WORK ORDER: Note each line of the listing that contains the string "name", and copy it.

_ _ _ _ _

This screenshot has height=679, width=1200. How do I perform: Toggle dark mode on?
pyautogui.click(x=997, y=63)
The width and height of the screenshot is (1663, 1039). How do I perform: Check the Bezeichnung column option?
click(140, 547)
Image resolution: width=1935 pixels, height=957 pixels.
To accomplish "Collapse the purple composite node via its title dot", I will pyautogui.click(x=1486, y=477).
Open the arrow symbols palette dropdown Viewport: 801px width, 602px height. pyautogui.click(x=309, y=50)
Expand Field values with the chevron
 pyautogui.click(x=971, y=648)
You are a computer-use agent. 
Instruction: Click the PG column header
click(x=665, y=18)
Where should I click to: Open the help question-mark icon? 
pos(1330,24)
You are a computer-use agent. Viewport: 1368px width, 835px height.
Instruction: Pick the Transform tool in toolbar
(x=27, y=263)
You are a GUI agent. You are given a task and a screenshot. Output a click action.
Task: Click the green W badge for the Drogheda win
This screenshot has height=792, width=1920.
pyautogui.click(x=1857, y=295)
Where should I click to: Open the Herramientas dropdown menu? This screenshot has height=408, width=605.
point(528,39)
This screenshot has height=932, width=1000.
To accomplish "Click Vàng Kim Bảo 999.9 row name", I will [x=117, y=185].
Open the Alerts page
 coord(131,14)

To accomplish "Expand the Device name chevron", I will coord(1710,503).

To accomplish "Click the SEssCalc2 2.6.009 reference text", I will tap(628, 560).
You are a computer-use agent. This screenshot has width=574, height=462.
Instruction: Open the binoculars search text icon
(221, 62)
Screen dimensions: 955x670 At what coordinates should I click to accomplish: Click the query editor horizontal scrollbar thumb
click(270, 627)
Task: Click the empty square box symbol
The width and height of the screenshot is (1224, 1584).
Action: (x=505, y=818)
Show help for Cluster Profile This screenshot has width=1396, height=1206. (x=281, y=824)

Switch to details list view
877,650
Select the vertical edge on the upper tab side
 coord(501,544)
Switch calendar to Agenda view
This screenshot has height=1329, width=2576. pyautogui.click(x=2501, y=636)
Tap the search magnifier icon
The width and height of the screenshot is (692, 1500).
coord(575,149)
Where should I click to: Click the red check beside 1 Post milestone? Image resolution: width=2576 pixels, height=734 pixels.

_ _ _ _ _

SOLUTION TO THIS TASK:
To accomplish "Click Vàng Kim Bảo 999.9 row name", I will [x=117, y=185].
To accomplish "Expand the Device name chevron", I will coord(1710,503).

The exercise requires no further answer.